2015-11-18 at 5:48 AM UTC
like if i asked if you would rather be tortured for 1 hour or just killed painlessly, most people would probably do the torture since an hour isnt that long compared to losing the rest of your life.
but how about a day, 3 days, a week? whats your limit?
id have to say that i honestly have no fucking idea what my limit is
2015-11-18 at 6:27 AM UTC
Honestly you cant know your limit until you hit it.

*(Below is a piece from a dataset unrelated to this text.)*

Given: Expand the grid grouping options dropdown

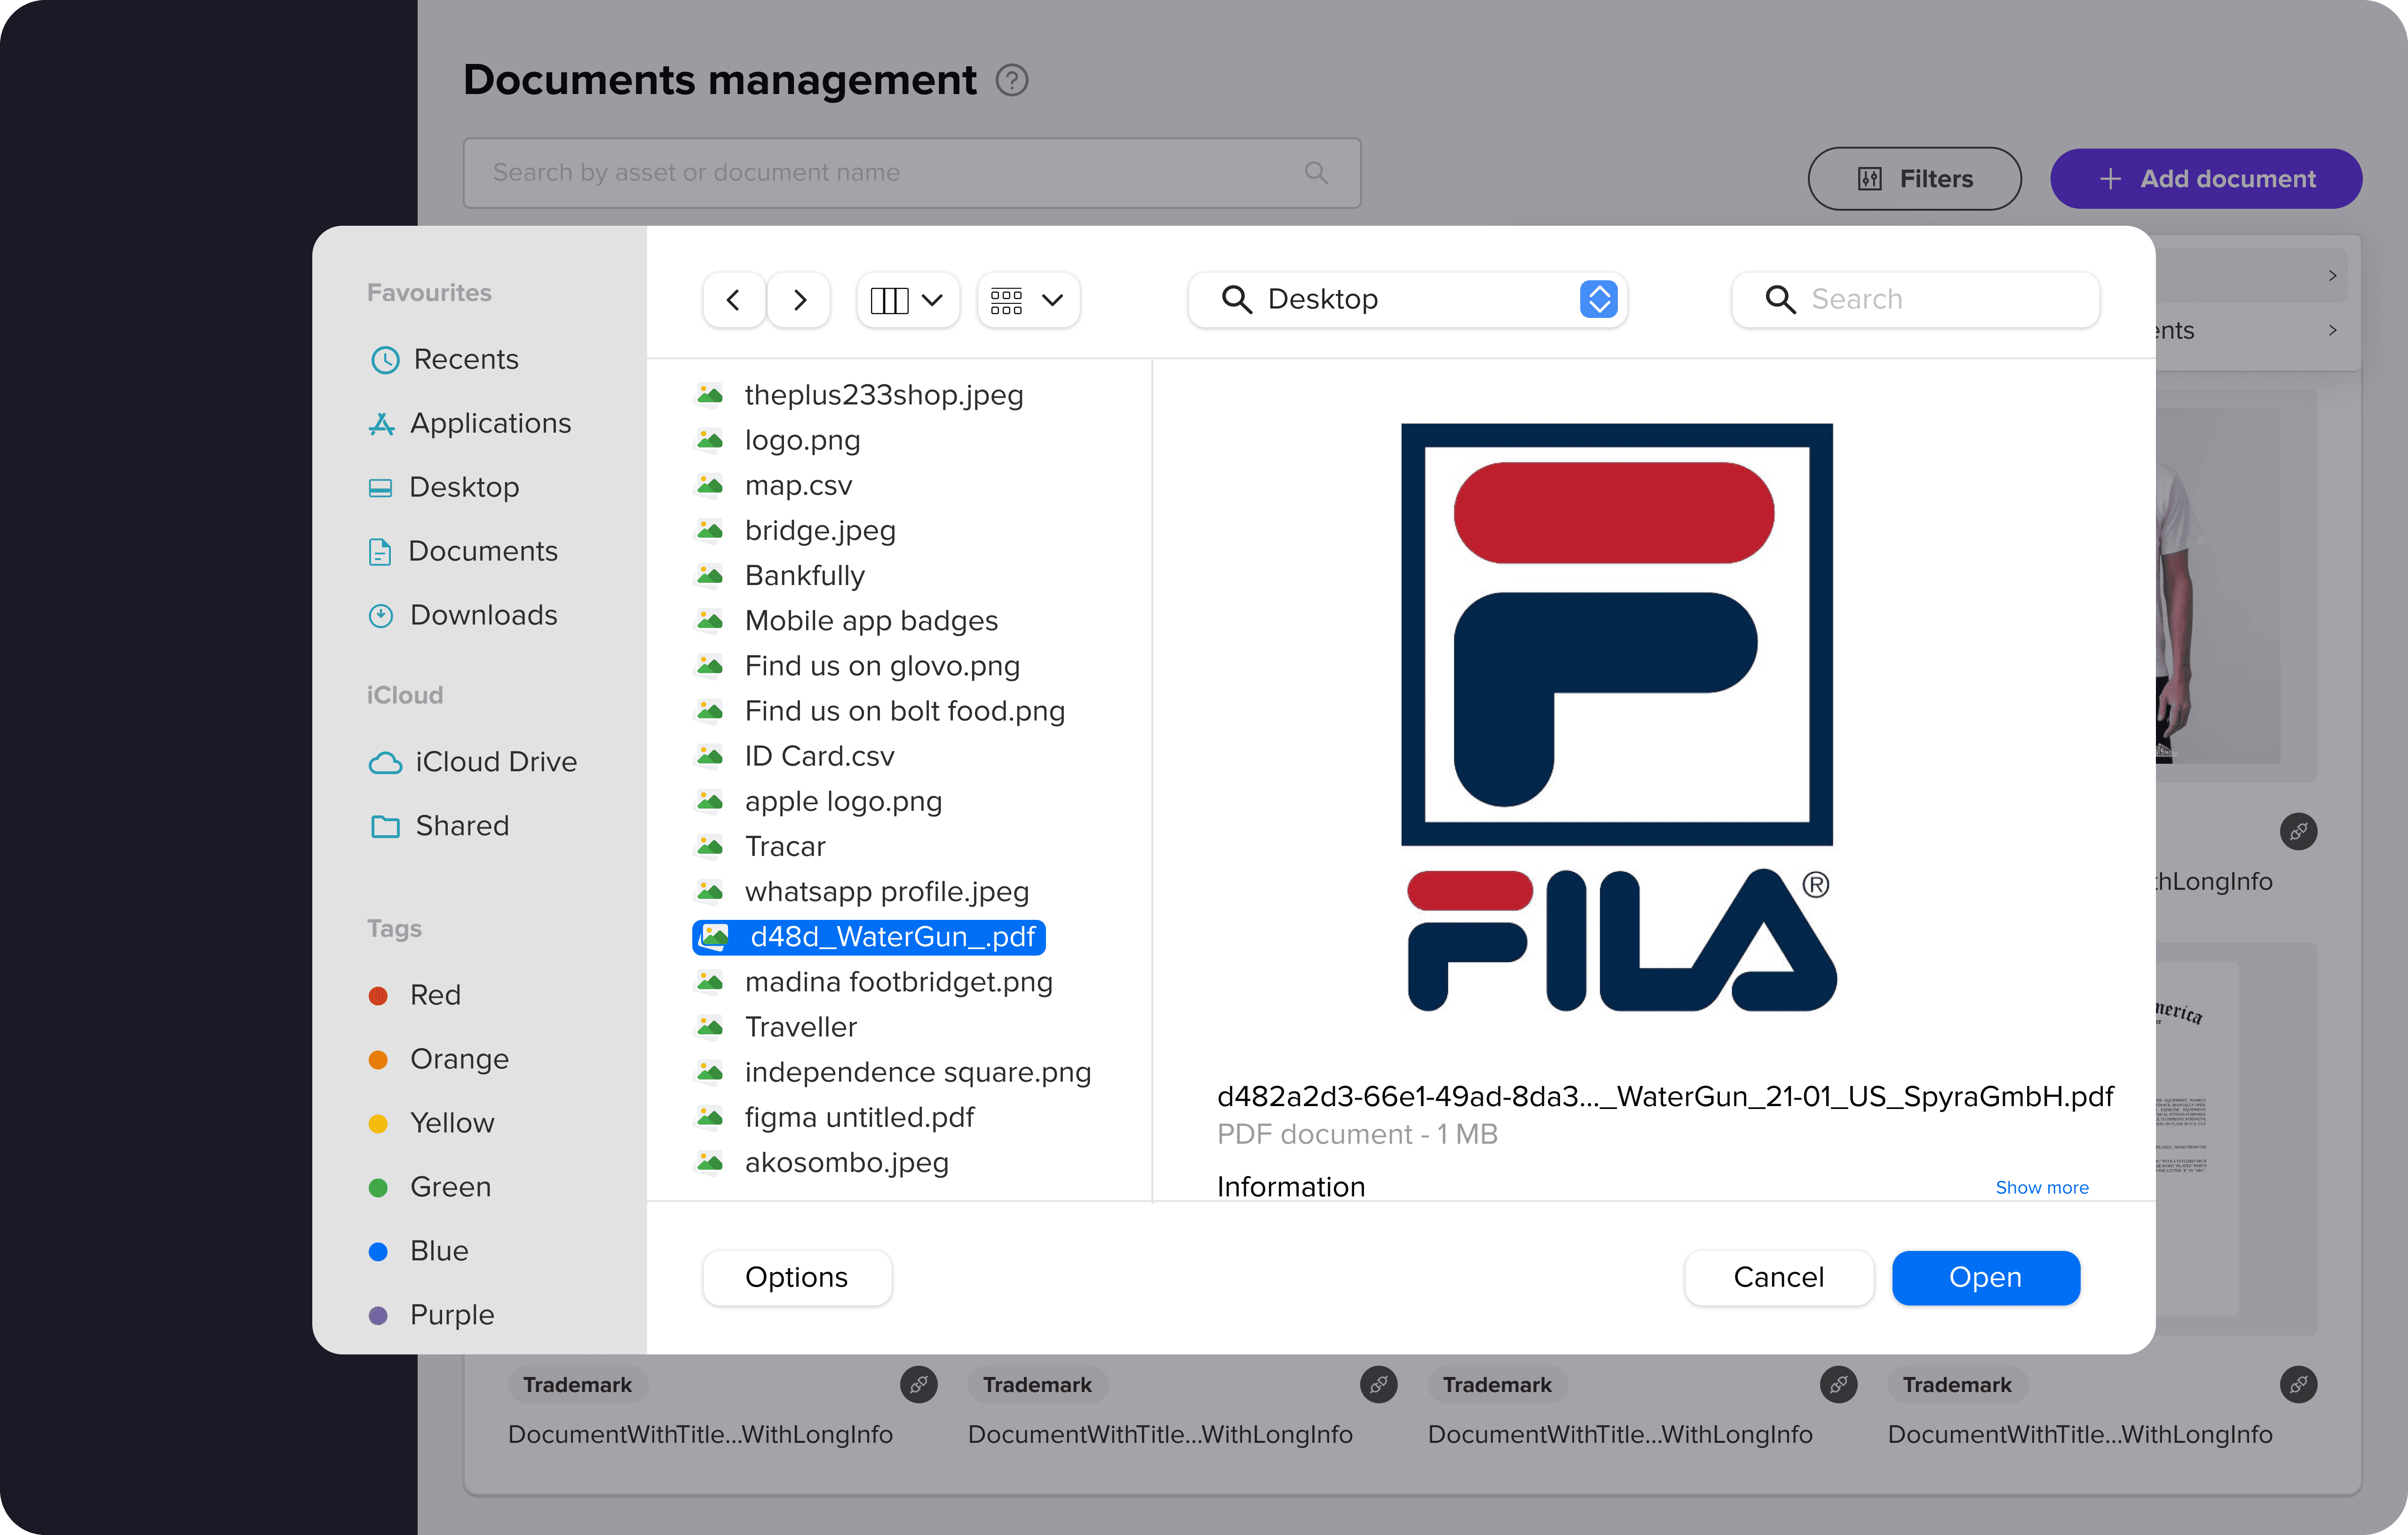Looking at the screenshot, I should pos(1027,299).
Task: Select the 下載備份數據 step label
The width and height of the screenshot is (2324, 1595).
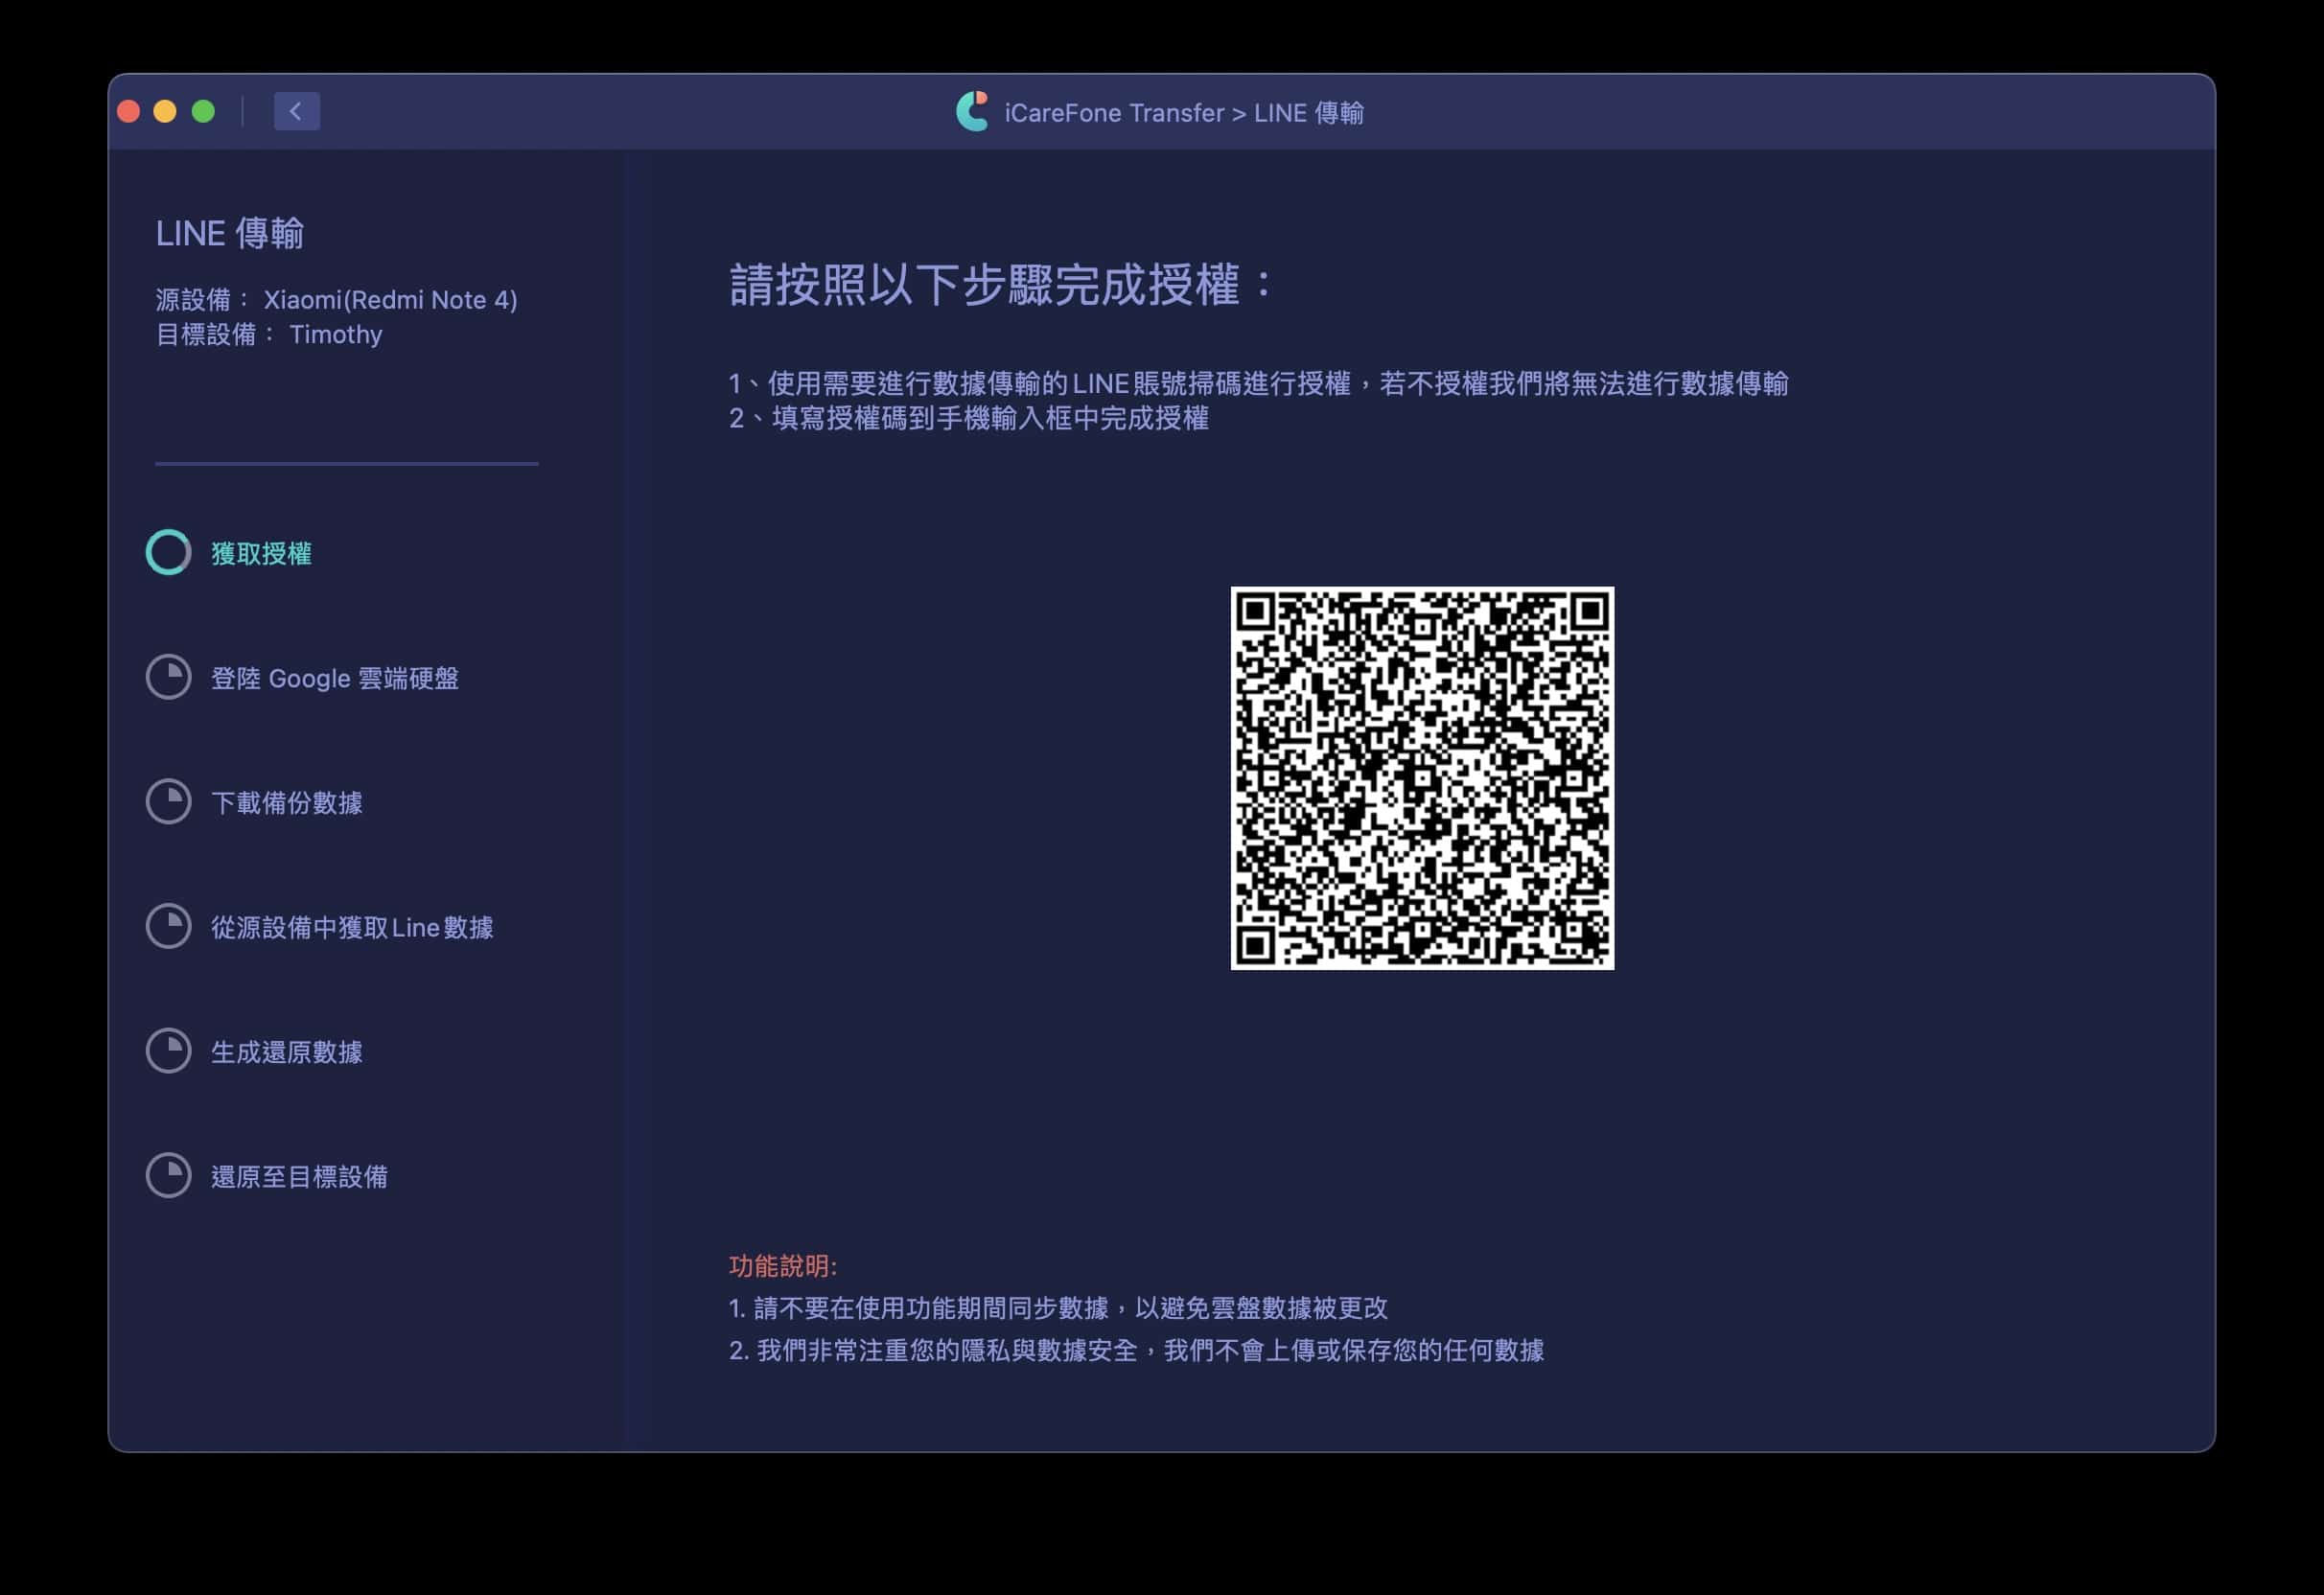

I suppose I can concretely say that my "id rather just die point" is when my body will be physically unable to recover. Like if they pulled my legs off or broke my spine to make me a palegic. Or if they start fucking with my brain, destroying certain centers, keeping my cognition intact but destroying motor abilities or speech. I could handle living without an arm of having one prosthesis but when it comes to the point where I will be a vegetable I would prefer to just die.
2015-11-18 at 6:57 AM UTC
Just being nauseous makes me want to commit suicide. Fortunately I almost never get sick, at most a mild cold/fever/flu, whatever it is, for a few days a year.
2015-11-18 at 7:12 AM UTC
Yeah, hard to say. I think the cognitively aware vegetable thing would definitely do it for me, I go nuts just sitting at a bus stop for like 20 minutes without a phone. Every time I get on an airplane for more than an hour or so flight I try to work out some way to knock myself the fuck out (booze or a benzo or not sleeping for a day or two before) because I can't stand just sitting in a chair doing nothing. If I was stuck in a bed for the rest of my life or something I'd wish I were dead.
2015-11-18 at 2:57 PM UTC
Physical torture...... I hate that. It probably explains my hatred for that Hostel movie... someone chained up to a chair with his arm behind his back as some rich, wealthy motherfucker picks up a chainsaw to torture you. I hate that movie. Eli Roth, I hope you die.